Pinggy puts the public HTTPS endpoint in front of your local Rasa server, so you can develop and iterate on the bot without deploying it.

#### Step 1: Train and start Rasa

From the directory containing your `domain.yml` and training data:

```bash
rasa train
rasa run --enable-api -p 5005
```

The Rasa server now listens on `http://localhost:5005`. Confirm it answers:

```bash
curl http://localhost:5005/
```

#### Step 2: Configure the Telegram channel in `credentials.yml`

Rasa ships with a built-in Telegram connector. Add the following block to `credentials.yml`, leaving `webhook_url` as a placeholder for now:

```yaml
telegram:
  access_token: "<bot-token-from-BotFather>"
  verify: "<bot-username>"
  webhook_url: "https://placeholder.invalid/webhooks/telegram/webhook"
```

Get the bot token by messaging [@BotFather](https://t.me/BotFather) on Telegram and creating a new bot.

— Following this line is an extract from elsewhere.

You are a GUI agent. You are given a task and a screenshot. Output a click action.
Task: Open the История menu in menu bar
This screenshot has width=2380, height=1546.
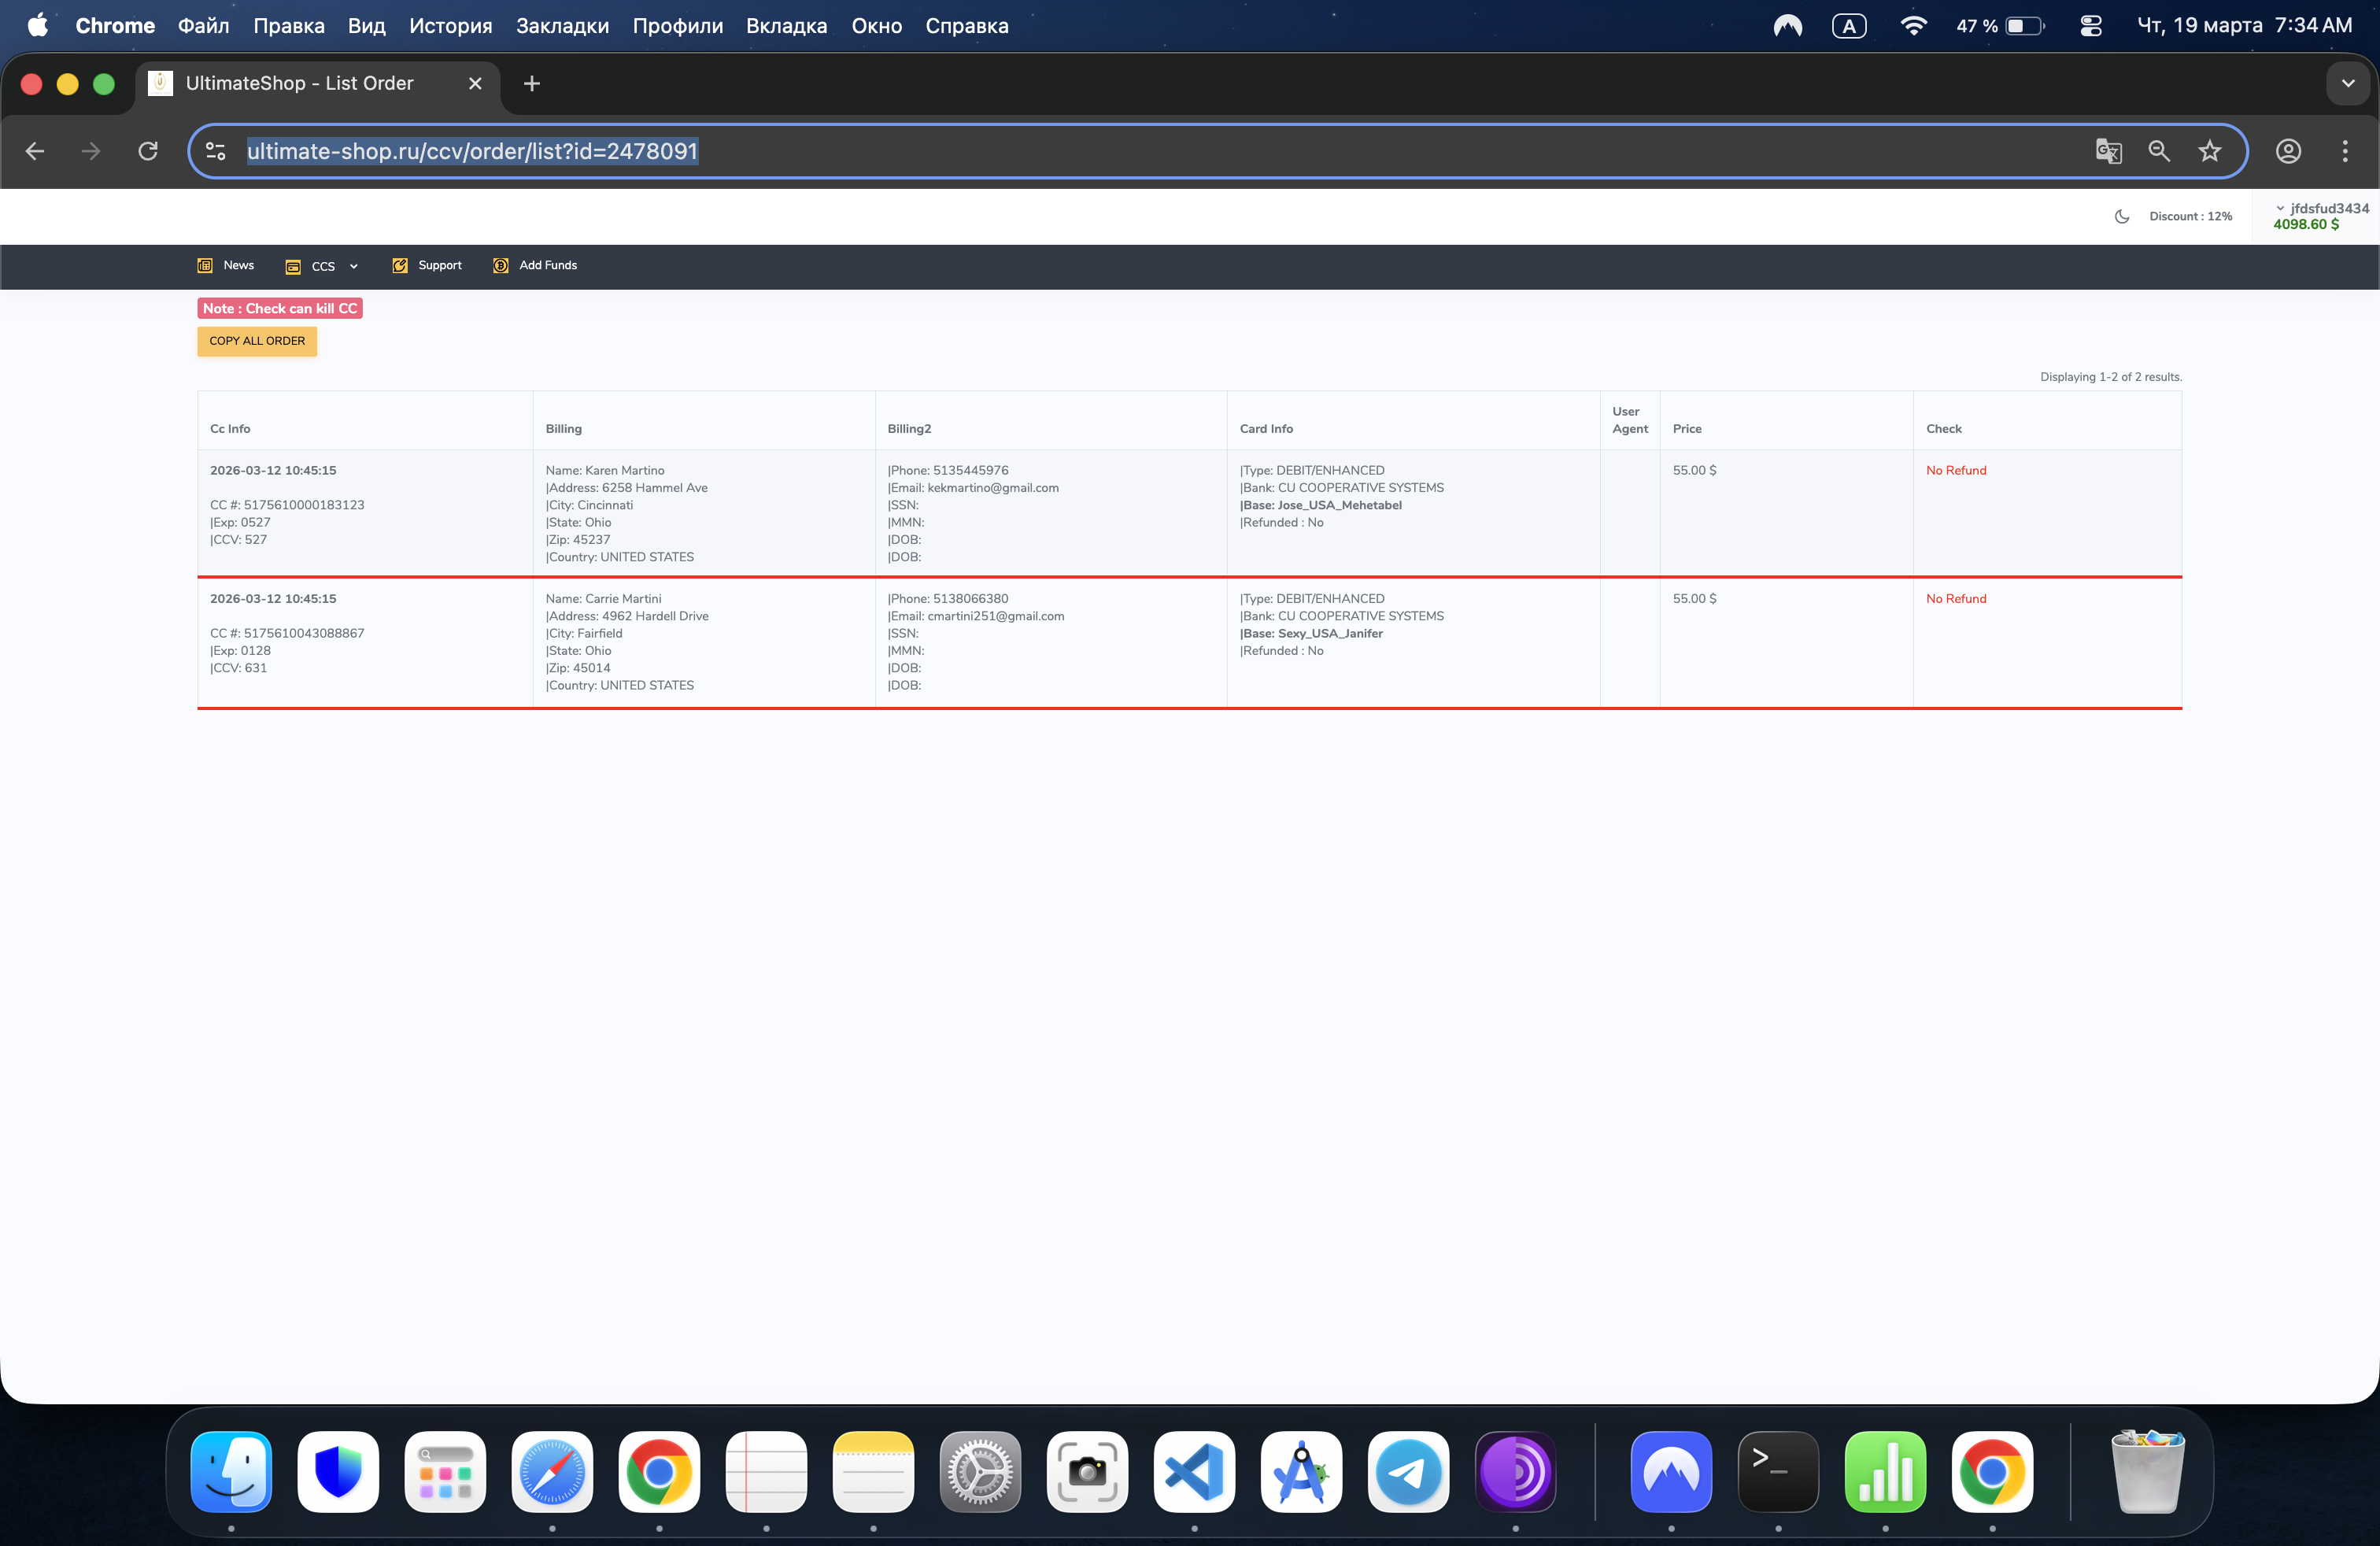pos(450,26)

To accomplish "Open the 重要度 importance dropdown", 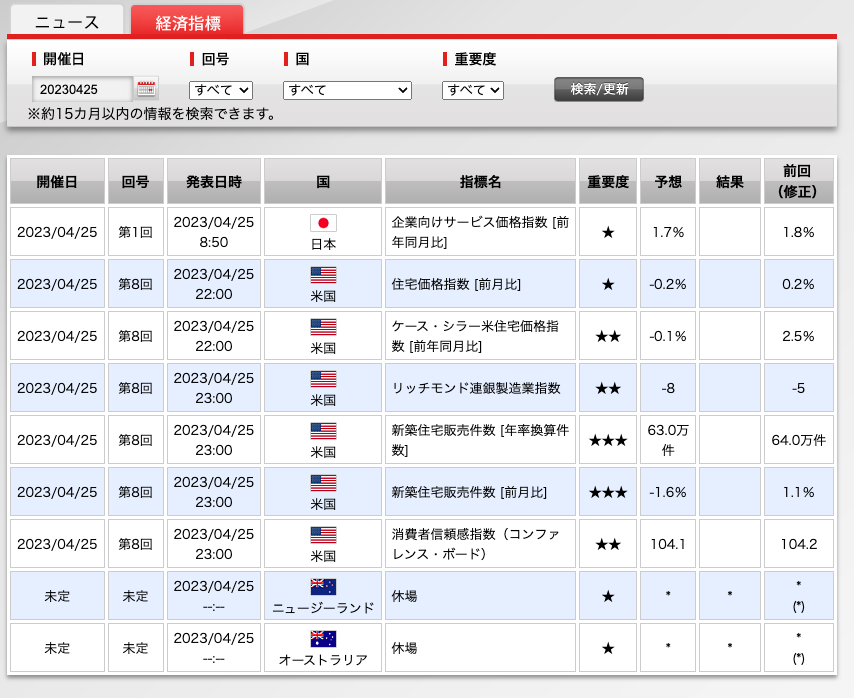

#### Step 3: Tunnel the Rasa port

Open the tunnel:

```bash
ssh -p 443 -R0:localhost:5005 free.pinggy.io
```

Note the HTTPS URL Pinggy returns - for example `https://abcd1234.a.pinggy.link`. Update `credentials.yml` so `webhook_url` points to `<pinggy-url>/webhooks/telegram/webhook`, then restart Rasa so the new value takes effect.

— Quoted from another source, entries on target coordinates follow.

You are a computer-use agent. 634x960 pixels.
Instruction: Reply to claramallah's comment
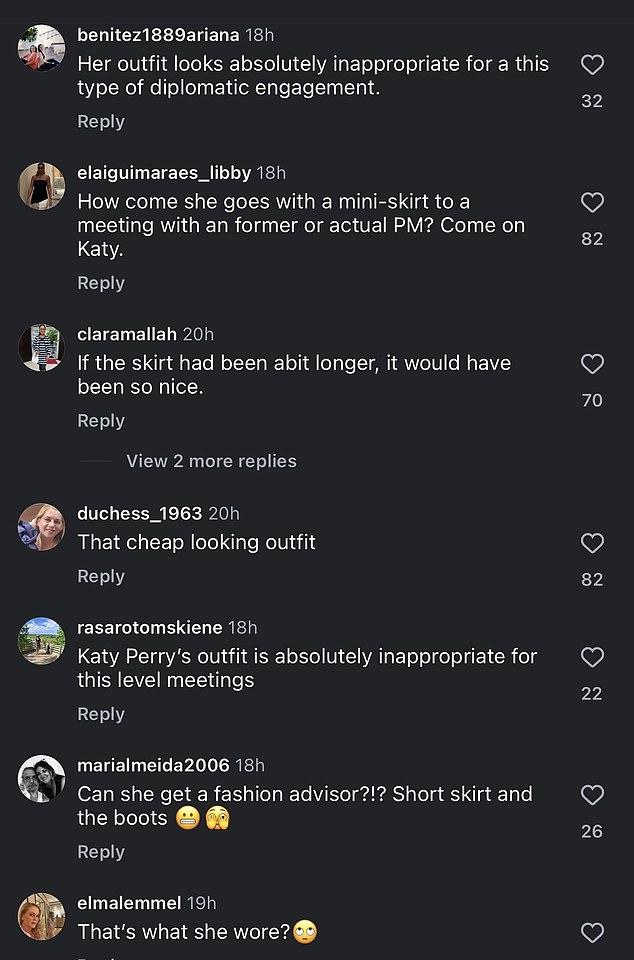(101, 421)
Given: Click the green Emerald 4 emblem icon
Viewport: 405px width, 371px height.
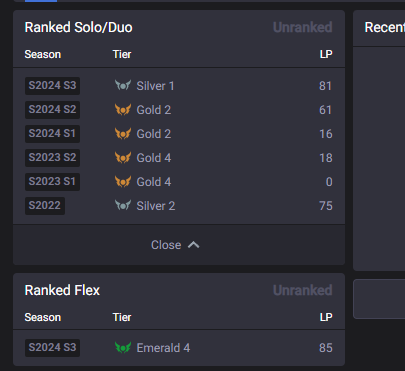Looking at the screenshot, I should click(123, 348).
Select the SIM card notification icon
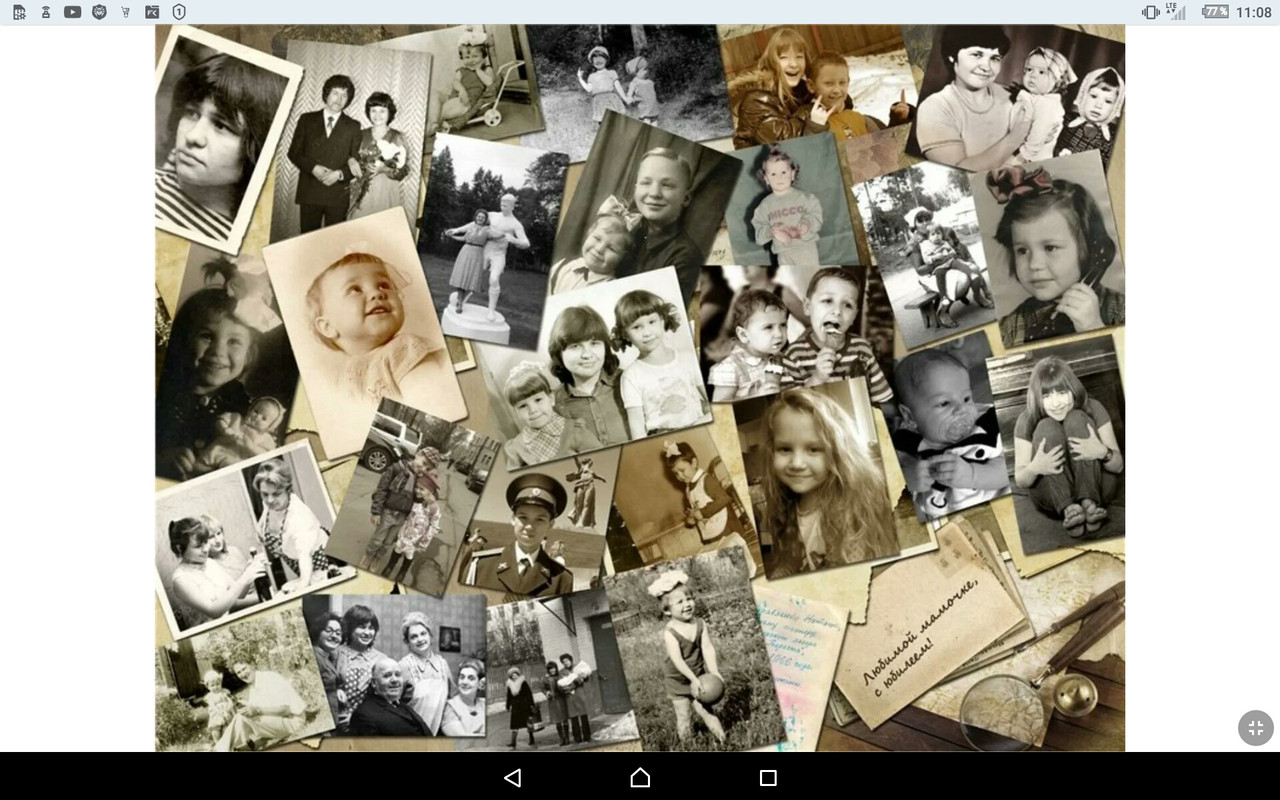This screenshot has width=1280, height=800. (x=18, y=12)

#### Step 4: Register the webhook with Telegram

Telegram needs to know where to deliver messages. Either let Rasa register it automatically on startup (recent versions do this when the channel is configured), or call the Bot API directly:

```bash
curl -X POST \
  "https://api.telegram.org/bot<BOT_TOKEN>/setWebhook" \
  --data-urlencode "url=https://abcd1234.a.pinggy.link/webhooks/telegram/webhook"
```

A successful response is `{"ok":true,"result":true,"description":"Webhook was set"}`.

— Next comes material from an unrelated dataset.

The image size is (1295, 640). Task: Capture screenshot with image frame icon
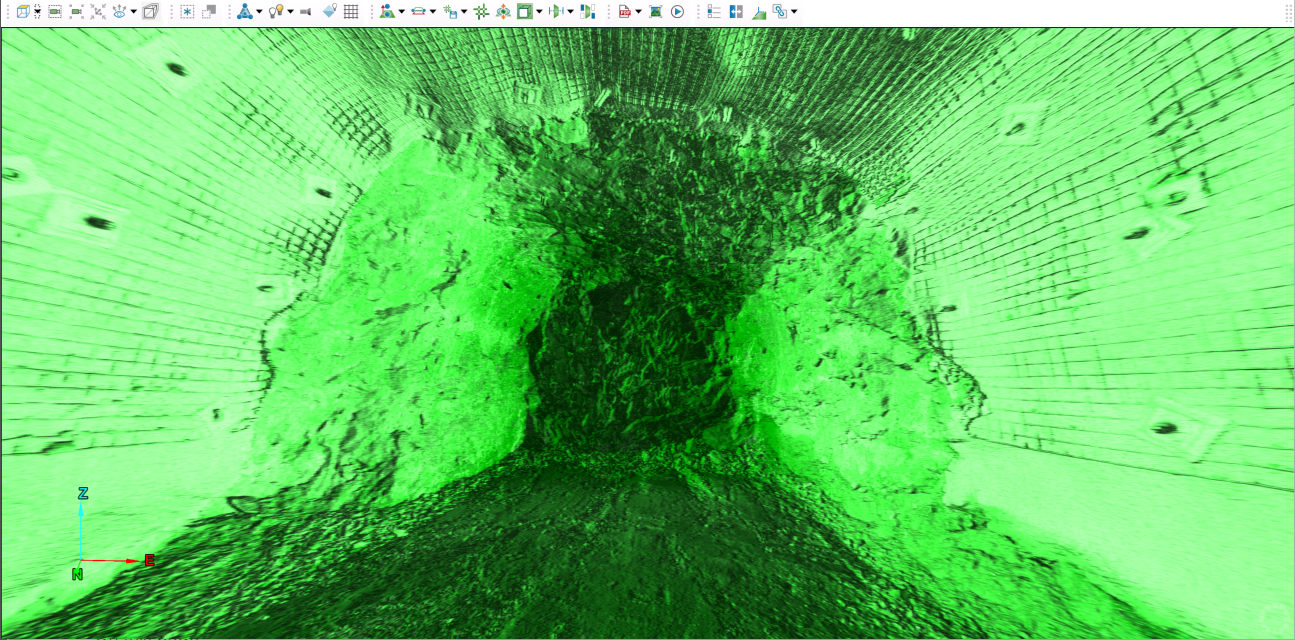[x=655, y=12]
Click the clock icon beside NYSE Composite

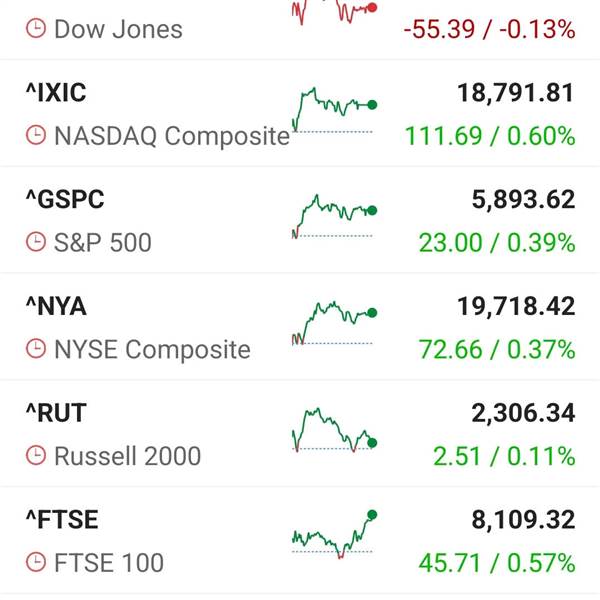[36, 349]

#### Step 5: Send a test message

Open Telegram, find your bot by username, and send any message. The Rasa server logs should show an incoming POST to `/webhooks/telegram/webhook`, and Rasa replies through the same webhook.

For long-running development sessions, use a [persistent subdomain](/docs/persistent_subdomain/) so the webhook URL does not change between Pinggy reconnects - otherwise the Telegram registration has to be redone every time.